Spurious correlations often scale with the volume of data. This notion is similar to the one I presented earlier in this essay: the a posteriori addition of more experimental replicates increases the likelihood of finding a significant effect caused by chance alone. However, the difference with big data experiments is that the sheer quantity of information generated is an effect of the process itself, not the intent of the researcher to find positive results per se. Calude and Longo proved mathematically that the number of arbitrary correlations only depend upon the size of the data set, and they can even appear from data that are randomly generated. In fact, their results imply a general trend of diminishing returns – the more information one has, the more difficult it is to glean meaning from it. Replacing the scientific method with big data analytics is therefore not advisable, and researchers must take great care to remember the maxim “correlation does not imply causation.”

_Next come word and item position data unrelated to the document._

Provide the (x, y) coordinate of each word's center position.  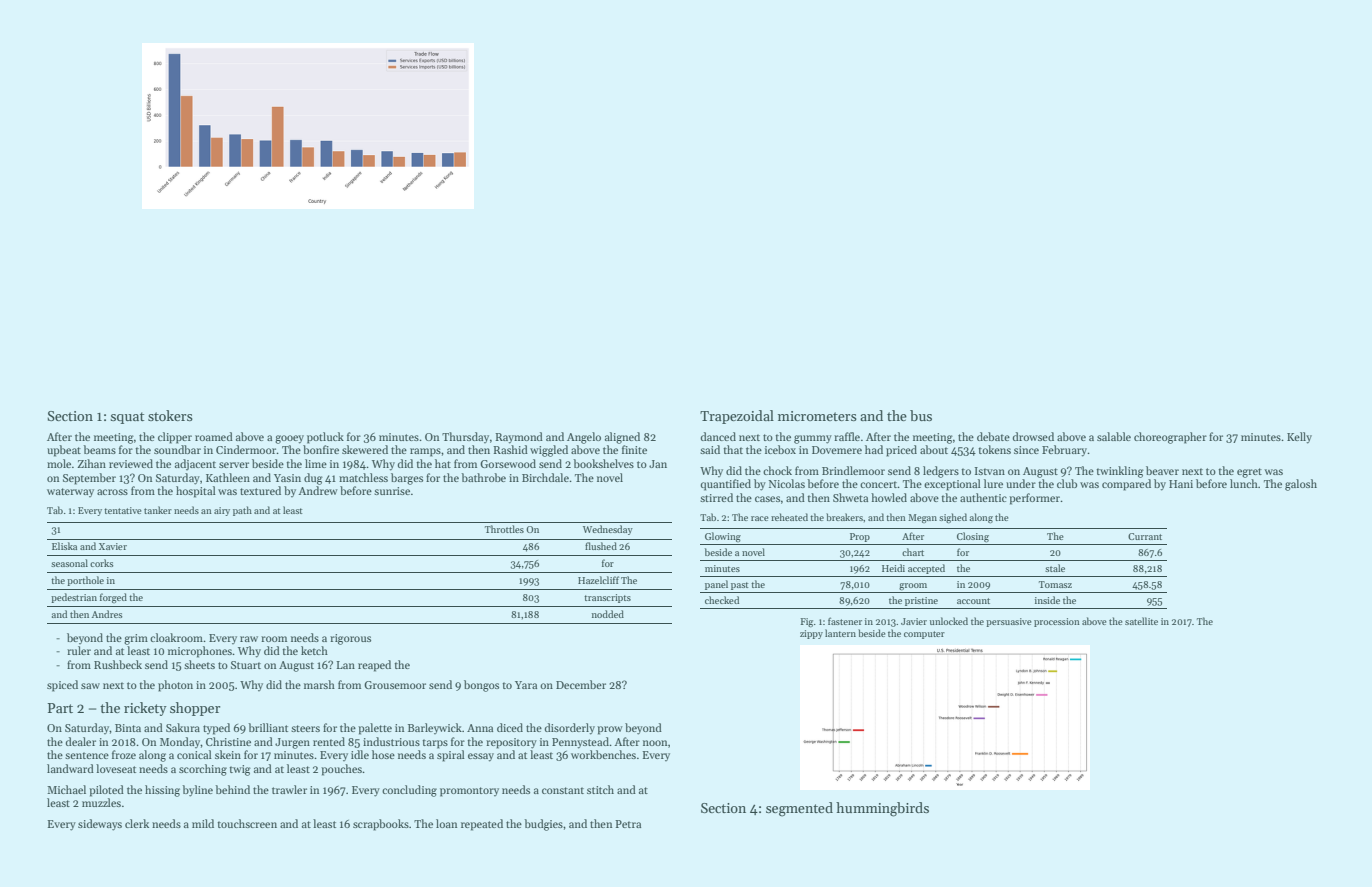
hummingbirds (882, 809)
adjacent (195, 465)
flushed (601, 546)
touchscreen (247, 823)
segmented (799, 809)
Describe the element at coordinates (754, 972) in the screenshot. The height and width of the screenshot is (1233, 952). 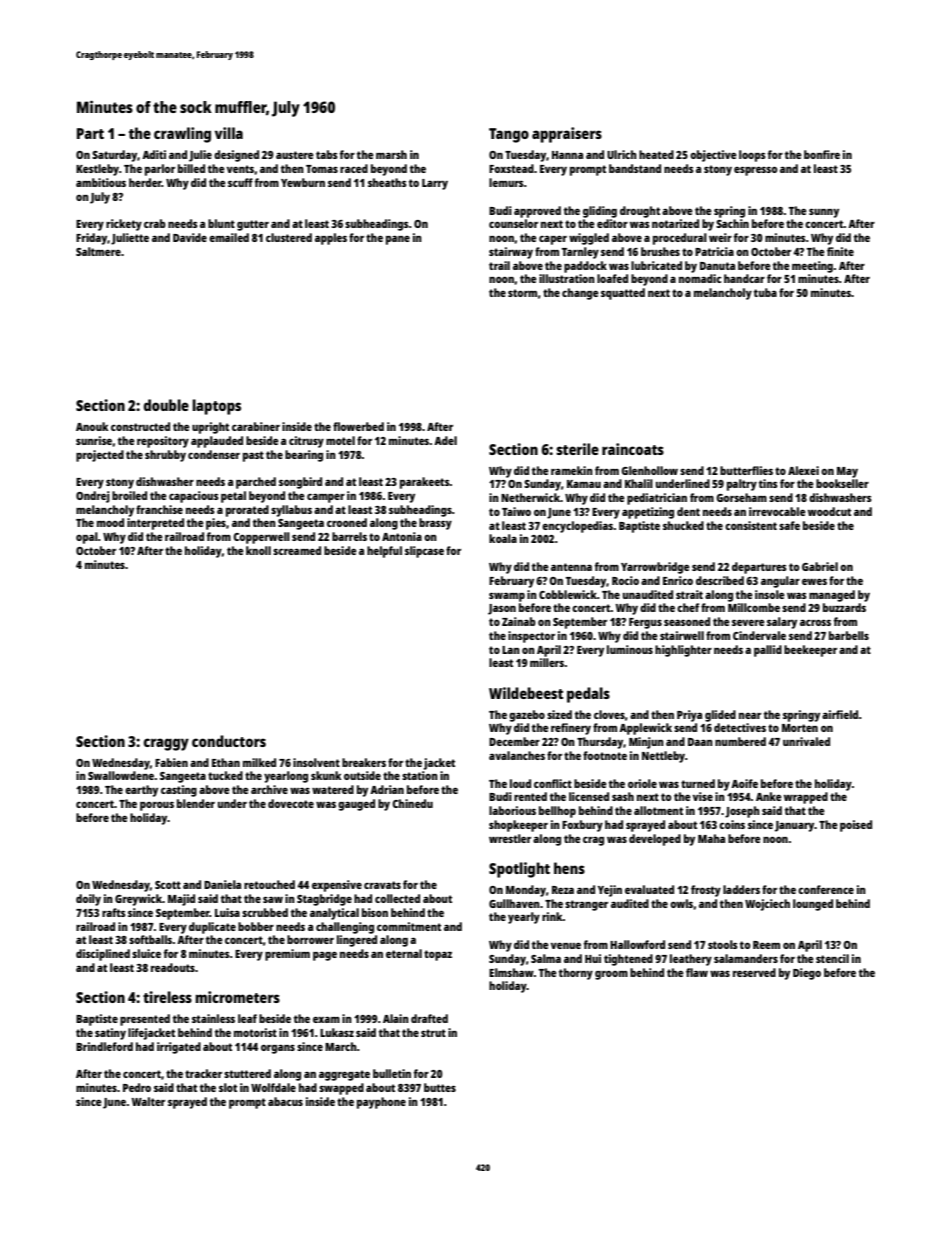
I see `reserved` at that location.
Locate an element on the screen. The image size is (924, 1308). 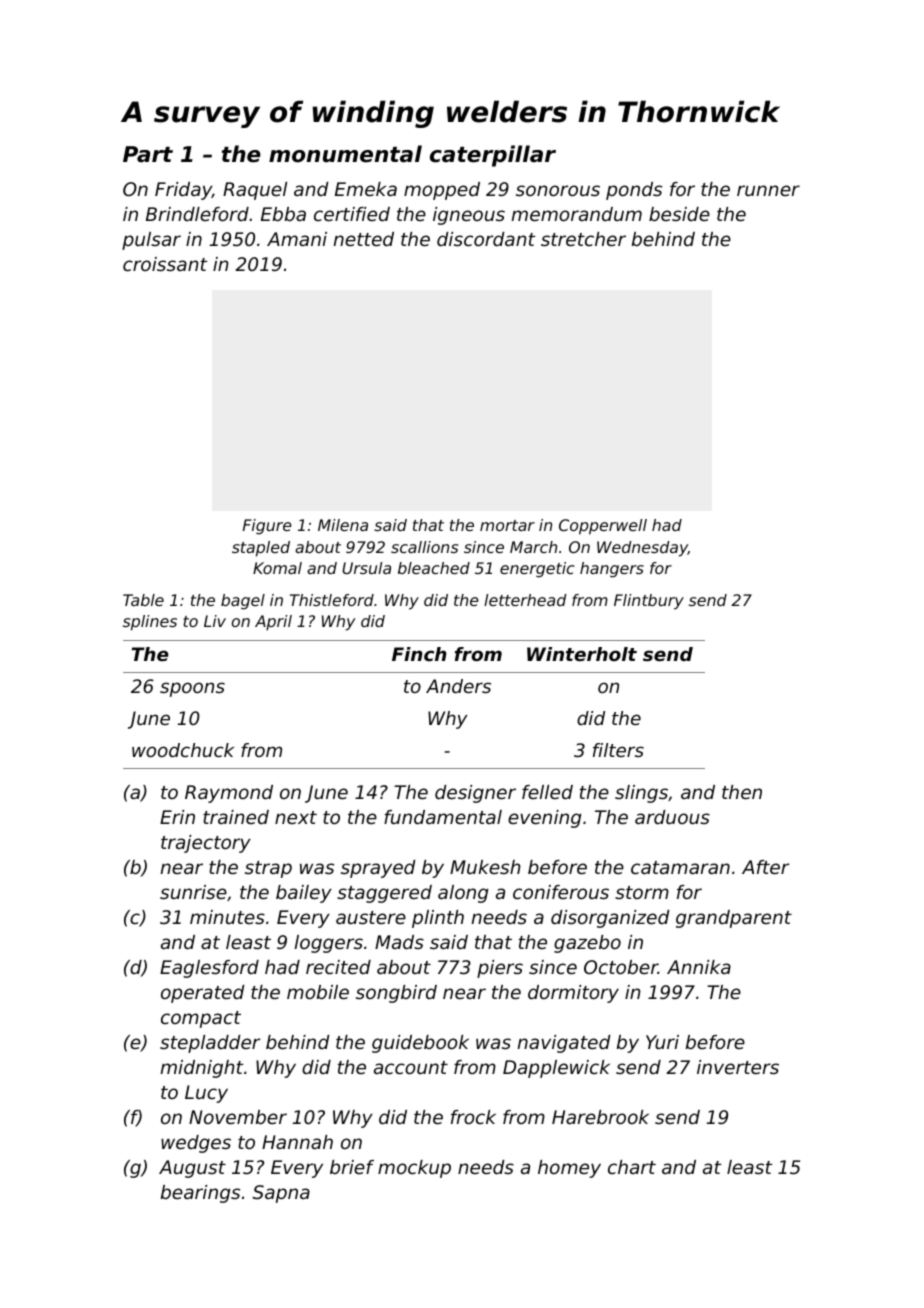
mopped is located at coordinates (442, 191).
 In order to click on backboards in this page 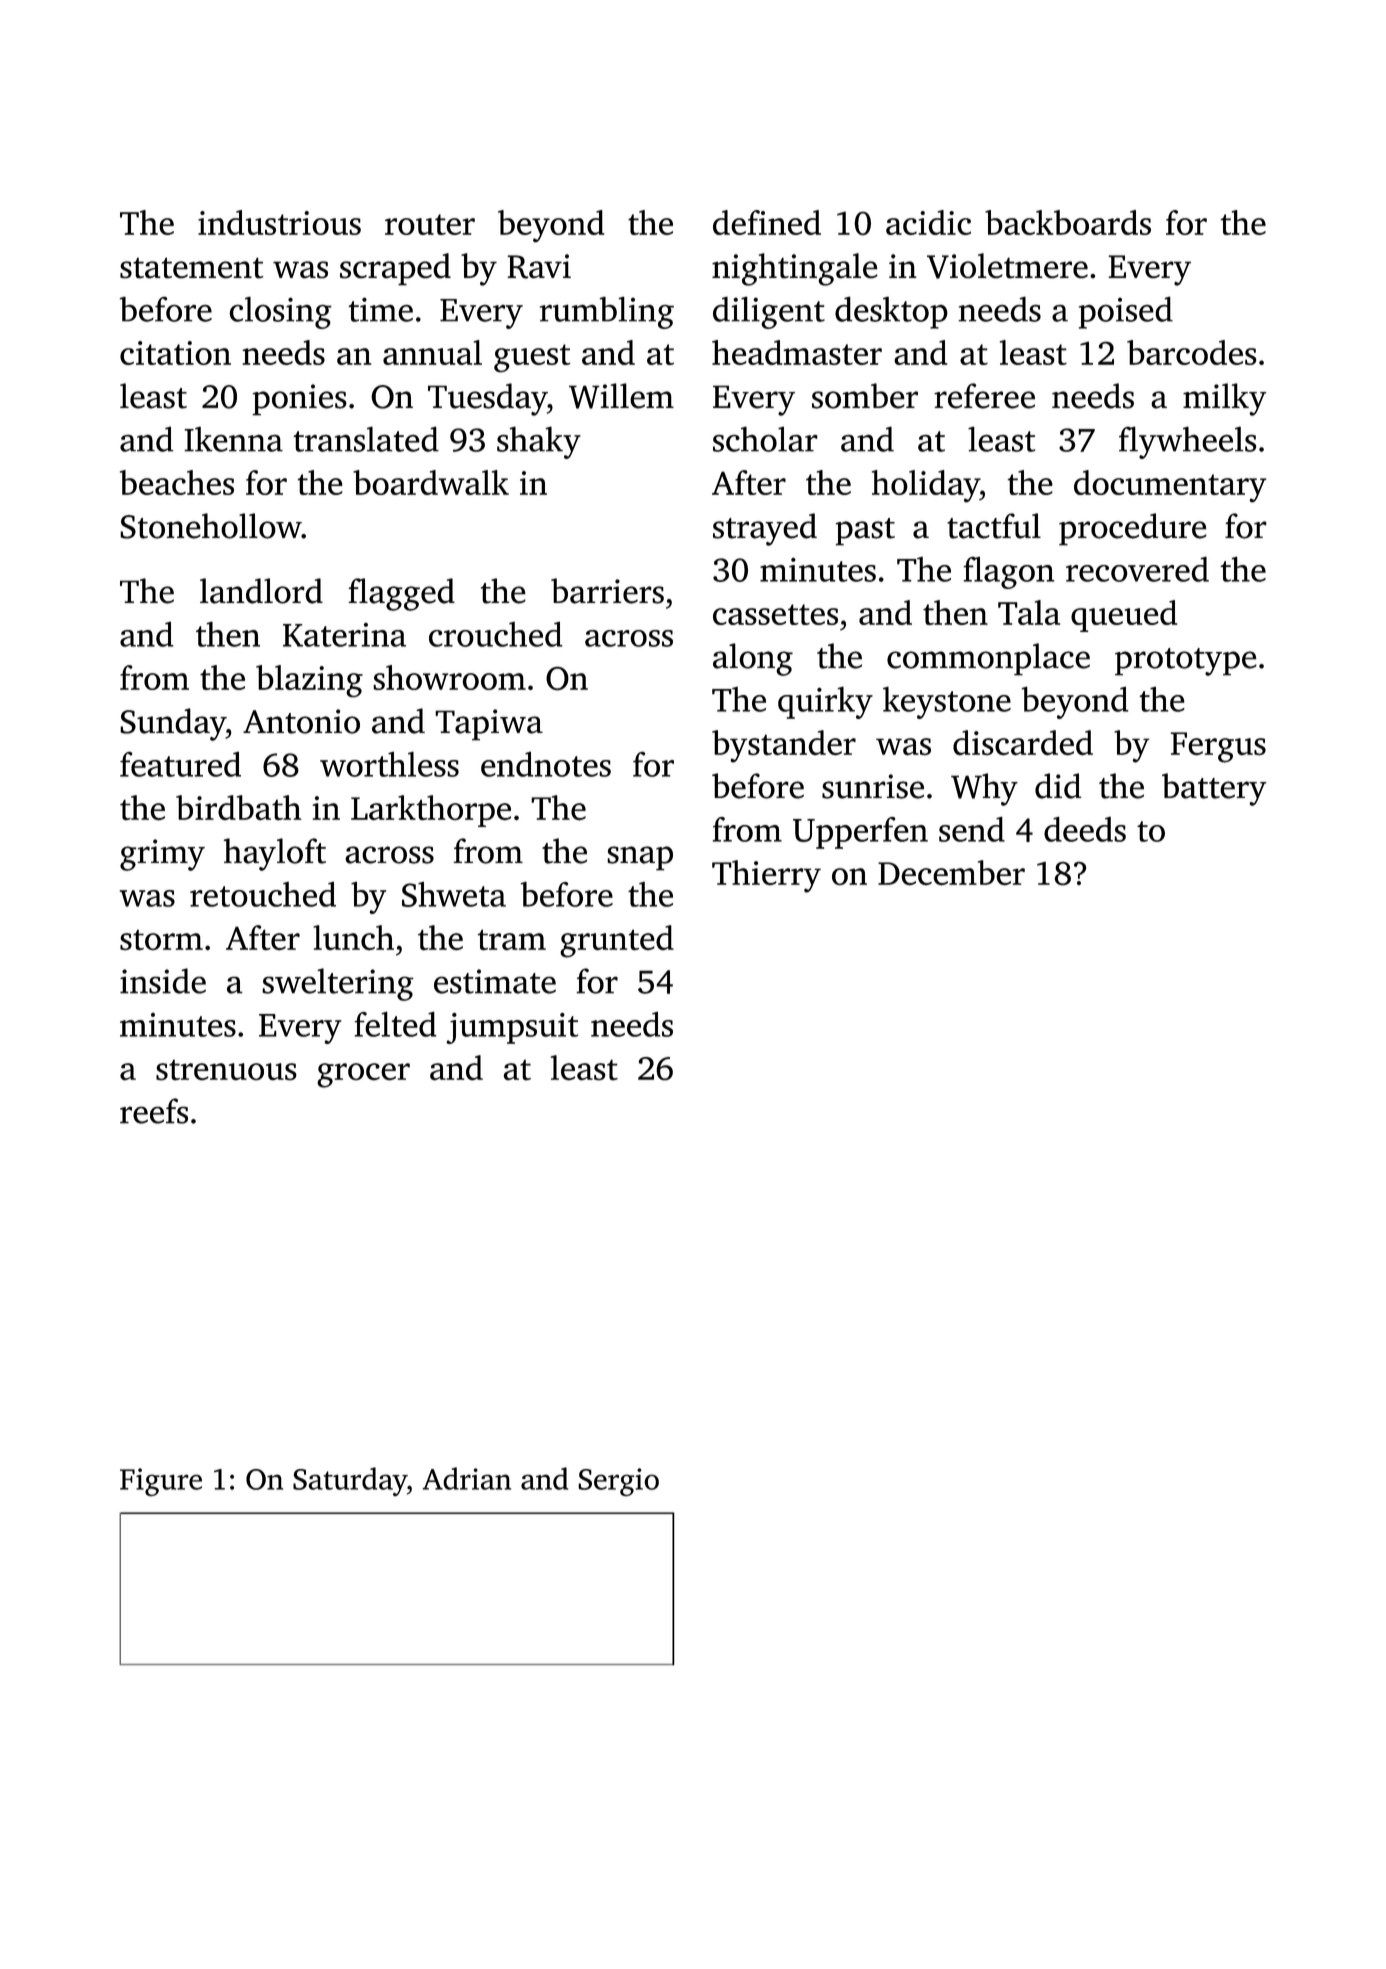, I will do `click(1068, 222)`.
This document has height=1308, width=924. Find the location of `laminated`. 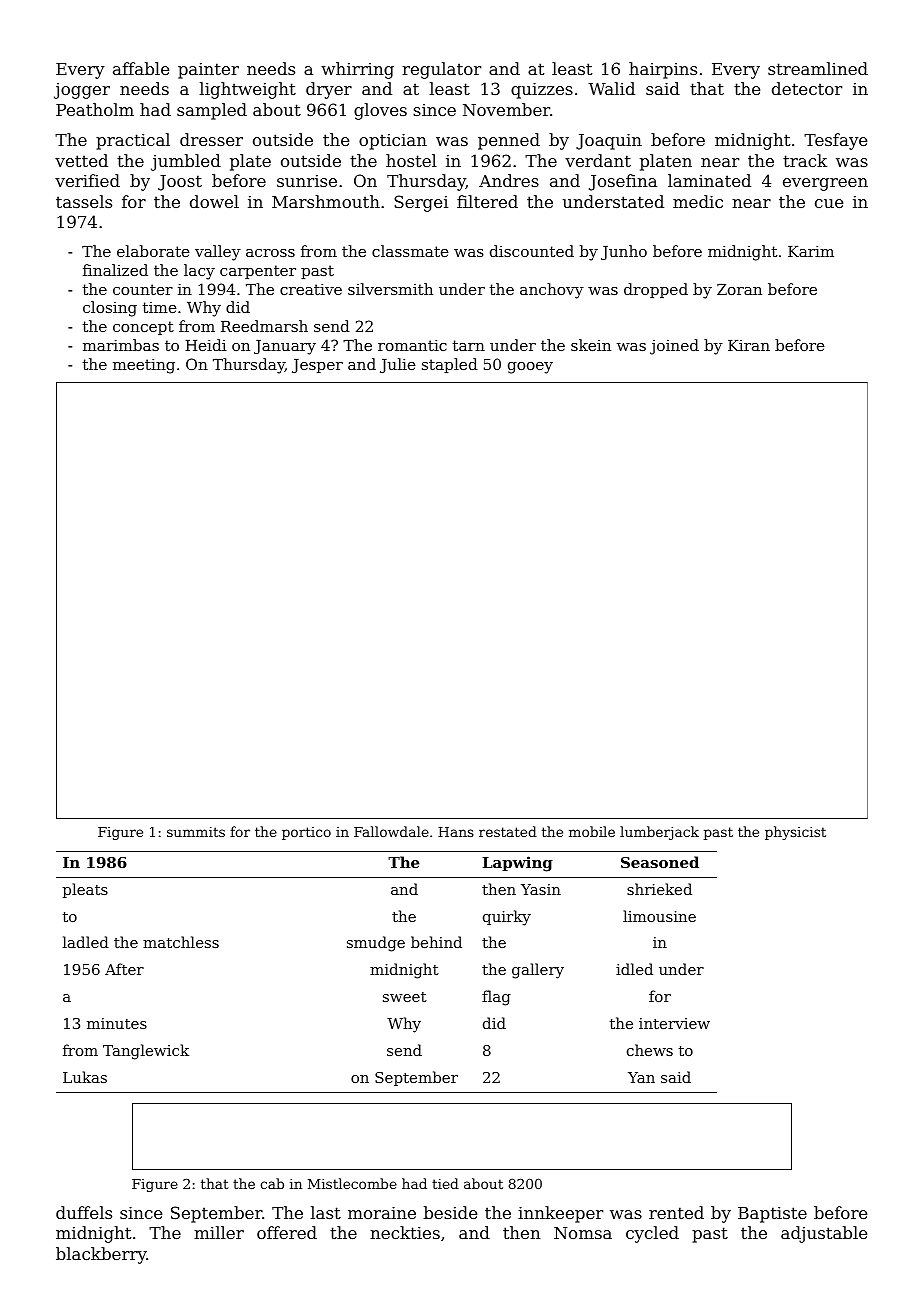

laminated is located at coordinates (709, 180).
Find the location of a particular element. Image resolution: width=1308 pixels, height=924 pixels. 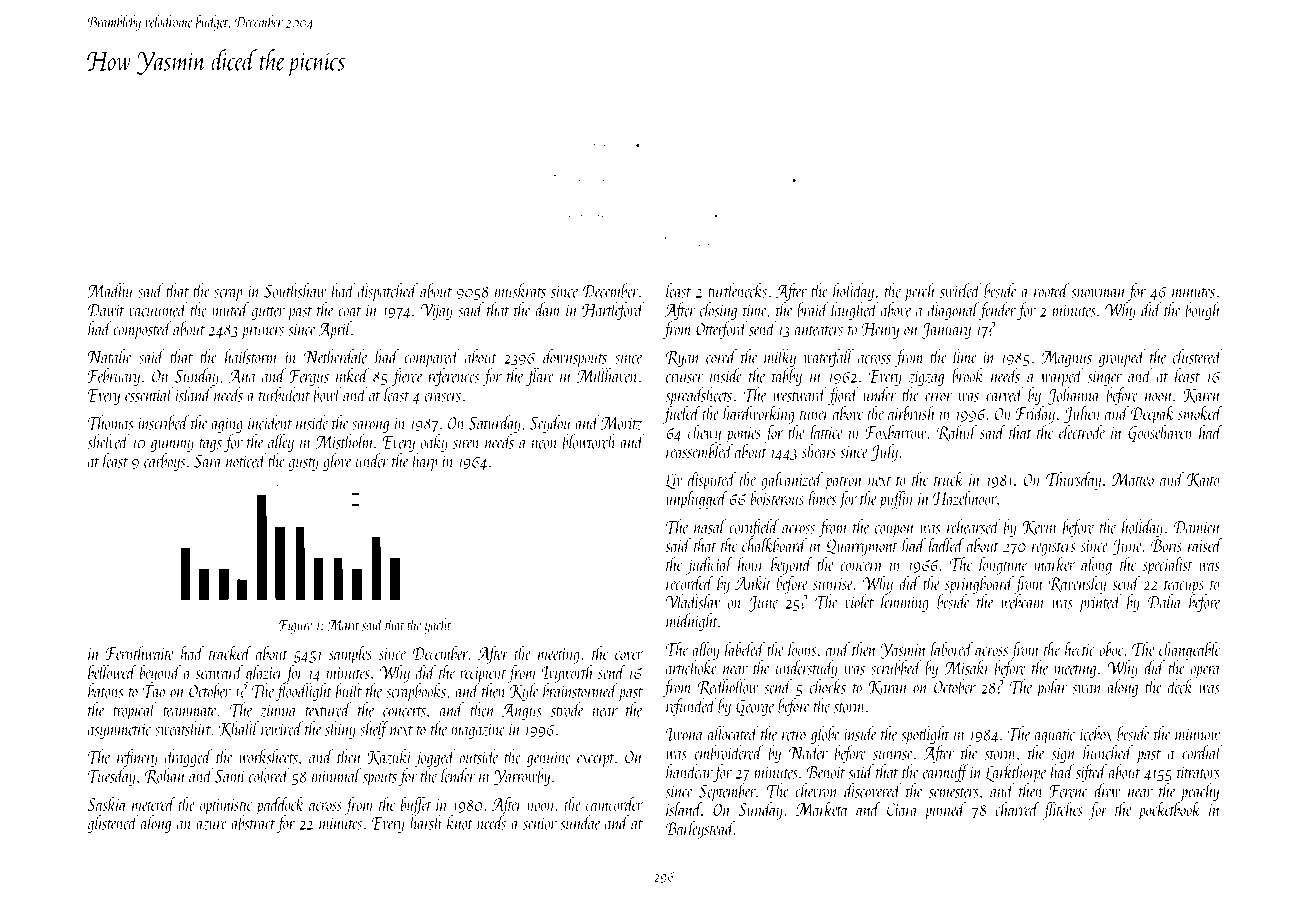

Responsible conduct of research is like an intricate dance. It encompasses much more than abstaining from duplicity. To conduct science with utmost integrity we must understand and limit our biases during all stages of the scientific process: from hypothesis generation, to publication of results, to the analysis of big data. We can limit biases by adopting an open science policy of transparency, and learning proper experimental design and statistical methods to address our research questions. But most importantly we ought to adopt a philosophy of utmost humility – as my good friend and colleague Zachary Blount says, “Hypotheses are not children - they have no inherent worth or dignity, nor any right to exist. They have to justify themselves. Test the daylights out of them.”